Se i bond Parmalat erano farlocchi e i bilanci taroccati, sui quadri nessun dubbio: «In Italia non ho mai visto andare all’asta un nucleo di opere di questa importanza, e anche all’estero è inconsueto», spiega Pietro De Bernardi, direttore di Pandolfini, annunciando che se ne stanno interessando non solo i privati ma anche le istituzioni: per esempio il Museo Van Gogh di Amsterdam, ingolosito da un’insolita natura morta (base d’asta, 280-350 mila euro) e da un meraviglioso acquerello, un salice di una malinconia devastante (e qui si parte da 200-300 mila euro). Le stime sono abbastanza basse, si fa per dire, «e contiamo che in certi casi siano ampiamente superate», sempre De Bernardi. La più ghiotta spetta alla "Falaise du Petit Ailly à Varengeville" di Monet: da 800 mila al milione e 200.

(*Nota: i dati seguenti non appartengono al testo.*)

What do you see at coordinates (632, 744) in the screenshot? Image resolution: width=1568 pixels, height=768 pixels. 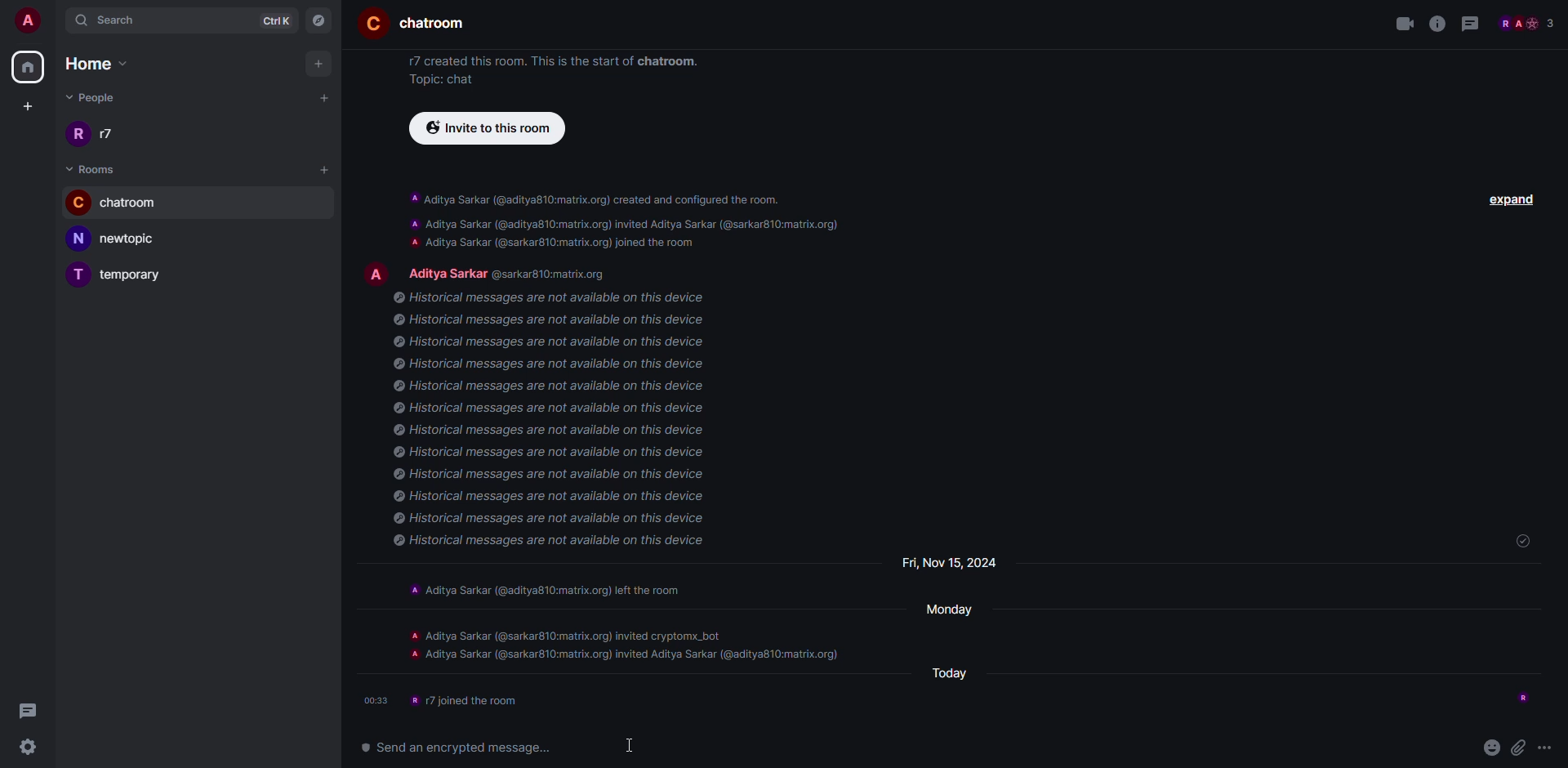 I see `cursor` at bounding box center [632, 744].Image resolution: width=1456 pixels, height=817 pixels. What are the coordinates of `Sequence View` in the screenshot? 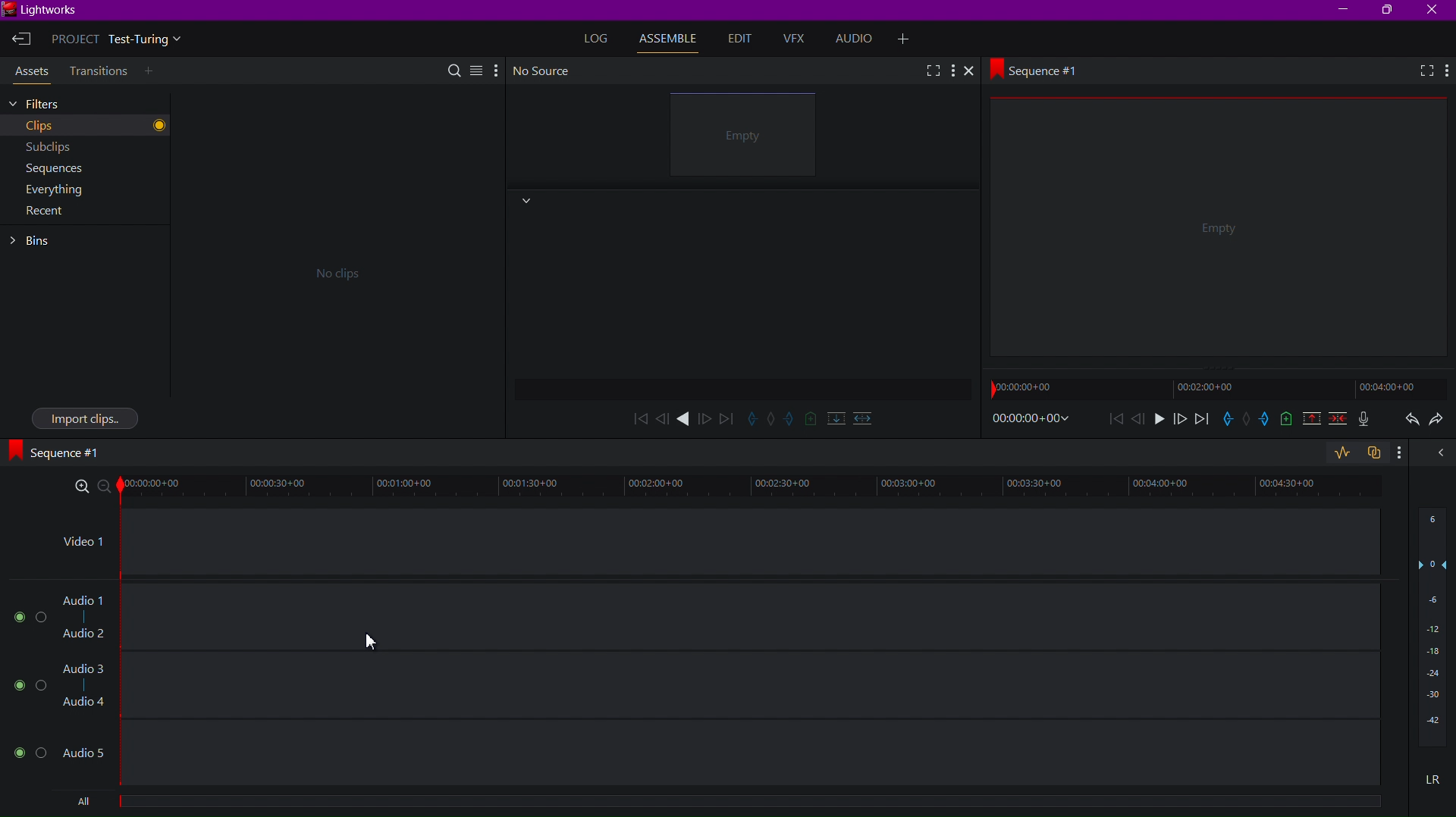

Già, ma che genere di collezionista era Tanzi? Qui risponde Marco Riccomini, storico dell’arte e curatore della mostra: «Direi un collezionista vorace, che ha inseguito i nomi dei pittori che fanno sognare: in effetti, non ne manca quasi nessuno. Ha avuto certamente qualche buon consigliere». E allora ne scelga lei tre per noi: «Parto con la "Finestra di Dusseldorf" di Balla, uno dei quadri più commoventi del Novecento italiano», e anche sorprendente per chi è aduso al Balla futurista (stima: 70-100 mila euro). «Poi sceglierei "Samois. Etude n.11" di Signac: viene voglia di passarci sopra la mano sopra accarezzare i rialzi del colore» (sempre per il coté bottegaio: da 120 a 180 mila euro). «Infine, il Kandinskij che non t’aspetti, che nel 1905 va a Sestri Levante e dipinge il porticciolo come avrebbe fatto un espressionista» (coraggio, qui bastano - forse - soltanto 250 mila euro).
Saziati gli occhi, sulle papille restano due retrogusti contrastanti. Uno, amaro: queste meraviglie sono pur sempre i resto di un naufragio, i relitti di un fallimento, forse non solo economico ma anche morale e umano, sia che fossero i beni rifugio di un arricchito sia che fossero i giocattoli da adulto di un appassionato vero. L’altro riguarda quella cosa misteriosa che è, alla fine, la giustizia. Il crac della Parmalat, i risparmiatori truffati, i bond fasulli, costarono, secondo varie stime, 14 miliardi. Per quanto costosi siano questi quadri, non sarà certo la loro vendita a risarcirne completamente le vittime e nemmeno a ridare serenità a vite che l’hanno perduta in quel momento. Che però servano almeno in piccola parte a questo dà il sentimento di una giustizia magari un po’ basica, ma per una volta giusta.